Hmmm. I…don’t…think…so. I must respectfully disagree with my colleague in his generalization.
What are we measuring when we measure SLOC? And which SLOC measure are we using?
Oftentimes we are measuring an estimate of what we think (usually based on the systemic use of the Wild-Assed Guess or “WAG” in real life), given the language in which we are developing, the numbers of effective and executable code lines needed to achieve the desired functionality. No doubt there are parametric sets that are usually based on a static code environment, that will tell us the range of SLOC that should yield a release, given certain assumptions. But this is systems estimation, not project management and execution. Estimates are useful in the systems engineering process in sizing and anticipating the effort in processes such as COCOMO, SEER-SEM, and other estimating methods in a very specific subset of projects where the technology is usually well defined and the code set mature and static–with very specific limitations.

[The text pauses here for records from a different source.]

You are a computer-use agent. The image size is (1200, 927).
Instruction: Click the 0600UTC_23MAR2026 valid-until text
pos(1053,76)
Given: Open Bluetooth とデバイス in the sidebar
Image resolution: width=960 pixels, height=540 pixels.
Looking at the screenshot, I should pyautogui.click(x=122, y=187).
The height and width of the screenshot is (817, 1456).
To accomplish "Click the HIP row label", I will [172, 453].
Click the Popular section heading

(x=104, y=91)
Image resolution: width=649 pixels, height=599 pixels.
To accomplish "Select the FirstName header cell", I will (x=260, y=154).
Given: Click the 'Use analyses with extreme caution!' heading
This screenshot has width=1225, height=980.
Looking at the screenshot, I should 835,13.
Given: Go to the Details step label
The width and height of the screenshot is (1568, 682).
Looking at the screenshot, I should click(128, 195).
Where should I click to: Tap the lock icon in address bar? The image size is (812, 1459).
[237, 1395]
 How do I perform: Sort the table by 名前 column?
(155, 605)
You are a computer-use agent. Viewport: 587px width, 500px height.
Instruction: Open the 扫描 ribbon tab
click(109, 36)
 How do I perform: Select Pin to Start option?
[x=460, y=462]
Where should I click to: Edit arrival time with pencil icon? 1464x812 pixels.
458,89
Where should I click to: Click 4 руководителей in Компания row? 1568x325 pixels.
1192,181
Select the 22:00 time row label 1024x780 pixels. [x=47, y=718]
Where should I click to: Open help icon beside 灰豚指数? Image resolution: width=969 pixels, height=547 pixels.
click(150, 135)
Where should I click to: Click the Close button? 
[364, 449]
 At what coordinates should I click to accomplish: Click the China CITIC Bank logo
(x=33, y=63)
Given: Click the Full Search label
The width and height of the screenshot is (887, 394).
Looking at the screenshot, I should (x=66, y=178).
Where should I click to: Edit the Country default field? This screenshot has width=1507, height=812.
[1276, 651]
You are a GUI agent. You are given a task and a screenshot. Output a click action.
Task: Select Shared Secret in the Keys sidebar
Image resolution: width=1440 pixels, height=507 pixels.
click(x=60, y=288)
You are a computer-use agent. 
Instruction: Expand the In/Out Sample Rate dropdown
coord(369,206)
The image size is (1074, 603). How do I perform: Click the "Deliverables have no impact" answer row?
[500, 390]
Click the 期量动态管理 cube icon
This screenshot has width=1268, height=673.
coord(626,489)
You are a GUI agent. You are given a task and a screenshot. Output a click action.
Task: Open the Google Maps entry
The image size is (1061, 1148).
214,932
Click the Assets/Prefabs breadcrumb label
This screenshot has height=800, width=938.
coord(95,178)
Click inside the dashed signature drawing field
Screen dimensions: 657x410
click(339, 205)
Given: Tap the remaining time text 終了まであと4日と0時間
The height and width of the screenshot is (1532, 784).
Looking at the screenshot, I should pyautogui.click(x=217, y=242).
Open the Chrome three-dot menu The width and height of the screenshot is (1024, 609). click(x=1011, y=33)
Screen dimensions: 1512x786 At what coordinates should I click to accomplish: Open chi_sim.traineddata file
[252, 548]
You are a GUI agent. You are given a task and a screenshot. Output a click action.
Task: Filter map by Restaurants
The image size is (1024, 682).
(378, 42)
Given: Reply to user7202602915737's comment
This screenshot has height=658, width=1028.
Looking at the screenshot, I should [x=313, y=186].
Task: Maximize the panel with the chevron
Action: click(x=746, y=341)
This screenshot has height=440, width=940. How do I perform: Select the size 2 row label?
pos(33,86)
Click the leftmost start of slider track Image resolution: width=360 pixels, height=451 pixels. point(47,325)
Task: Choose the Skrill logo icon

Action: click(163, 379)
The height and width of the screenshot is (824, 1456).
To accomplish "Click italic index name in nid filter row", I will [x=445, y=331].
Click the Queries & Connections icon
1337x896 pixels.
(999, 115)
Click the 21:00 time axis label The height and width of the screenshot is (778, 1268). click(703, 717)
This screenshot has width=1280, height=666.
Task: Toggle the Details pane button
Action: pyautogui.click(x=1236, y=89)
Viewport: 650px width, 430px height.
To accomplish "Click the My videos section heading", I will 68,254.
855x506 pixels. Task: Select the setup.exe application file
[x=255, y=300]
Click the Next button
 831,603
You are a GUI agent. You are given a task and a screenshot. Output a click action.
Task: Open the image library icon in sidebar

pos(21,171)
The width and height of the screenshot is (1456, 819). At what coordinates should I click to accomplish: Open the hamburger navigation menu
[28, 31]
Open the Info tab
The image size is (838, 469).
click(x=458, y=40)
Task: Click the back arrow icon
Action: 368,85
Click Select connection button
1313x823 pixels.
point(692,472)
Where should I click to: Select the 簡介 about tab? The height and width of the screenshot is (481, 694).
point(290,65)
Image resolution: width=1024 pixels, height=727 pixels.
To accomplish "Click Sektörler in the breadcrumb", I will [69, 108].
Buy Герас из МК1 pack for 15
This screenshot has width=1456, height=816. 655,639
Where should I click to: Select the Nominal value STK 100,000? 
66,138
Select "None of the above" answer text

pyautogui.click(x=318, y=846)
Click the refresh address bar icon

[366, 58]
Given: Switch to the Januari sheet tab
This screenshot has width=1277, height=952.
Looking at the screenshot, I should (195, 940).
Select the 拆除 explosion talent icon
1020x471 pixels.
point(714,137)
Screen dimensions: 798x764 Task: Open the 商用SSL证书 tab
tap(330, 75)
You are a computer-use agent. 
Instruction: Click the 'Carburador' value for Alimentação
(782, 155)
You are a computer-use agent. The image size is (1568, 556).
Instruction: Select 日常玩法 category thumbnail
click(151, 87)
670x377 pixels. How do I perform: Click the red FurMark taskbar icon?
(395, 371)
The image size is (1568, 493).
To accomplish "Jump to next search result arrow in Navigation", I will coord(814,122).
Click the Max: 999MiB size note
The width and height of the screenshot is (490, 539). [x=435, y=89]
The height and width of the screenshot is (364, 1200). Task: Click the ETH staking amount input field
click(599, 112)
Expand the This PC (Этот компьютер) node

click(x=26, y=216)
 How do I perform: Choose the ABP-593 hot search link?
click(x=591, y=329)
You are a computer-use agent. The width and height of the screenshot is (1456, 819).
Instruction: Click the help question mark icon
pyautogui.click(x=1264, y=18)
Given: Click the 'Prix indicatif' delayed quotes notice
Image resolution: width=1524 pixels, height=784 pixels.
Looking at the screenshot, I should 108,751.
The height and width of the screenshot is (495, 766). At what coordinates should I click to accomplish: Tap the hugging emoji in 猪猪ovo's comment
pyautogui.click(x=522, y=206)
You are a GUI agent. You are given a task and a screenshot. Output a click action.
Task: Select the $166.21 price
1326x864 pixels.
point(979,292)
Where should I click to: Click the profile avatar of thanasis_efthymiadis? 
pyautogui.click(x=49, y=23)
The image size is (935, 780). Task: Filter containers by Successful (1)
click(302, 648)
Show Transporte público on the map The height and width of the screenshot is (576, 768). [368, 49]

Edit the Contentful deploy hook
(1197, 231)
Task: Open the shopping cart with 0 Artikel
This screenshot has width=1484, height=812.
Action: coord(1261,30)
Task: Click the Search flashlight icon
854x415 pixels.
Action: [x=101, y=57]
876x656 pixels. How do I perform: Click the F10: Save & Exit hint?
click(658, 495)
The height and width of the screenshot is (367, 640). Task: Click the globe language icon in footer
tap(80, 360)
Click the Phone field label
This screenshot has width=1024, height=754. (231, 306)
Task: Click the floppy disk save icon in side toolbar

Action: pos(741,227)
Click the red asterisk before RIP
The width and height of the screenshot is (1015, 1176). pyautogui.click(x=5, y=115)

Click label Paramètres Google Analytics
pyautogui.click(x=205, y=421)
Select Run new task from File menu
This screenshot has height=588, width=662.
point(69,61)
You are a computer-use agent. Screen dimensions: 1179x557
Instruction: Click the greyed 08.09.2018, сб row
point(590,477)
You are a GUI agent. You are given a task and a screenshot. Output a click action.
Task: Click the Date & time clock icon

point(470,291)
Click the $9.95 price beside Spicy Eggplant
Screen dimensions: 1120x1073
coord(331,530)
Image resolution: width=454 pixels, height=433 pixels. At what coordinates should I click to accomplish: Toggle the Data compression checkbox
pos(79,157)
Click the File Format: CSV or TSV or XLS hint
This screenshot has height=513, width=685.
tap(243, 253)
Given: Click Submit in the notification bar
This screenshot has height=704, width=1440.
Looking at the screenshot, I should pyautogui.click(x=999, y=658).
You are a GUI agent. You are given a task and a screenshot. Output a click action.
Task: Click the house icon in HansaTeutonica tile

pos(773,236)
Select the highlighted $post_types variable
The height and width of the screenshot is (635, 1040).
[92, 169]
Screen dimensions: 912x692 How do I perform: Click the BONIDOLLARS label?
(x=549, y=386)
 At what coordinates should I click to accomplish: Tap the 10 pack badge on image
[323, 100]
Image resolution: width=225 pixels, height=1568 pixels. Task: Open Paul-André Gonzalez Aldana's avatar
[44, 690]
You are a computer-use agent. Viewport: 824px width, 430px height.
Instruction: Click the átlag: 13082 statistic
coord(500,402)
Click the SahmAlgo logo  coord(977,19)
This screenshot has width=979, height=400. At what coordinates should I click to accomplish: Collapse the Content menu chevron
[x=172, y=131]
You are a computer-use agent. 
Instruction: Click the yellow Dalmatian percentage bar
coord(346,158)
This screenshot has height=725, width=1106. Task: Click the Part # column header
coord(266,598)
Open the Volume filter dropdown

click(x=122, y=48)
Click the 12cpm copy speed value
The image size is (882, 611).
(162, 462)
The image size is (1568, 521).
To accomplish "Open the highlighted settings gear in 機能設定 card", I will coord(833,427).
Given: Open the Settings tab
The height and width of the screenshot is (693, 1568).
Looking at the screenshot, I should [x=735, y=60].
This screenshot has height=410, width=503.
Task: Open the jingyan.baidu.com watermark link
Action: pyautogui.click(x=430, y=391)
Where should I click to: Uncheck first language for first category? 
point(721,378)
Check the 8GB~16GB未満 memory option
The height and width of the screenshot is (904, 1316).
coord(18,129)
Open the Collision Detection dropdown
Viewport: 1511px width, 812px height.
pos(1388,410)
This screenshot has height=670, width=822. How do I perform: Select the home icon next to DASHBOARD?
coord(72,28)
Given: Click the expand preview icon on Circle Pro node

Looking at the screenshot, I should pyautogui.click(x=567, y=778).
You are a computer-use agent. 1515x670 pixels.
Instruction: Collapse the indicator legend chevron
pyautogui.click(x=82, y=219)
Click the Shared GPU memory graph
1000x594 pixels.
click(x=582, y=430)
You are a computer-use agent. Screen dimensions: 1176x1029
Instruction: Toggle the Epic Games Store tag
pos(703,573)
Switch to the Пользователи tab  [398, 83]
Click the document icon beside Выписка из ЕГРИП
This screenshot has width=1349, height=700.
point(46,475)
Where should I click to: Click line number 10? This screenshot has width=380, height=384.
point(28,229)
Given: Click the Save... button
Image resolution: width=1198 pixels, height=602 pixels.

SLOC will not, by itself, provide an indication of a working product. It is, instead, a part of the data stream in the production process in code development. What this means is that the data must be further refined to determine effectiveness to become a true critical success factor. Robert Park at SEI of Carnegie Institute effectively summarizes the history and difficulties in defining and applying SLOC. Even for supporters of the metric, there are a number of papers similar to Nguyen, Deeds-Rubin, Tan, and Boehm of the Center for Systems and Software Engineering at the University of Southern California articulate the difficulty in specifying a counting standard.
The Software Technology Support Center at Hill Air Force Base’s GSAM 3.0 has this to say about SLOC:
Source lines-of-code are easy to count and most existing software estimating models use SLOCs as the key input. However, it is virtually impossible to estimate SLOC from initial requirements statements. Their use in estimation requires a level of detail that is hard to achieve (i.e., the planner must often estimate the SLOC to be produced before sufficient detail is available to accurately do so.)
Because SLOCs are language-specific, the definition of how SLOCs are counted has been troublesome to standardize. This makes comparisons of size estimates between applications written in different programming languages difficult even though conversion factors are available.
What I have learned (through actual experience in coming from the software domain first as a programmer and then as a program manager) is that there was a lot of variation in the elegance of produced code. When we use the term “elegance” we are not using woo-woo terms to obscure meaning. It is a useful term that connotes both simplicity and effectiveness. For example, in C programming language environments (and its successors), differences in SLOC between a good developer and a run-of-the-mill hack who uses cut-and-paste in recycling code can be as much as 20% or more. We find evidence of this variation in the details underling the high rate of software project failure noted in my previous posts and in my article on Black Swans at AITS.org. A 20% difference in executable code translates not only into cost and schedule performance, but the manner in which the code is written translates into qualitative differences in the final product such as its ability to scale and sustainment.
But more to the point, our systems engineering practices seem to contribute to suboptimization. An example of this was articulated by Steve Ballmer in the movie Triumph of the Nerds where he voiced the very practical financial impact of the SLOC measure:
In IBM there’s a religion in software that says you have to count K-LOCs, and a K-LOC is a thousand lines of code. How big a project is it? Oh, it’s sort of a 10K-LOC project. This is a 20K-LOCer. And this is 50K-LOCs. And IBM wanted to sort of make it the religion about how we got paid. How much money we made off OS/2 how much they did. How many K-LOCs did you do? And we kept trying to convince them – hey, if we have – a developer’s got a good idea and he can get something done in 4K-LOCs instead of 20K-LOCs, should we make less money? Because he’s made something smaller and faster, less K-LOC. K-LOCs, K-LOCs, that’s the methodology. Ugh! Anyway, that always makes my back just crinkle up at the thought of the whole thing.
Thus, it is not that SLOC is not a metric to be collected, it is just that, given developments in software technology and especially the introduction of Fourth Generation programming language, that SLOC has a place, and that place is becoming less and less significant. Furthermore, institutionalization of SLOC may represent a significant barrier to technological innovation, preventing leveraging the advantages provided by Moore’s Law. In technology such bureaucratization is the last thing that is needed.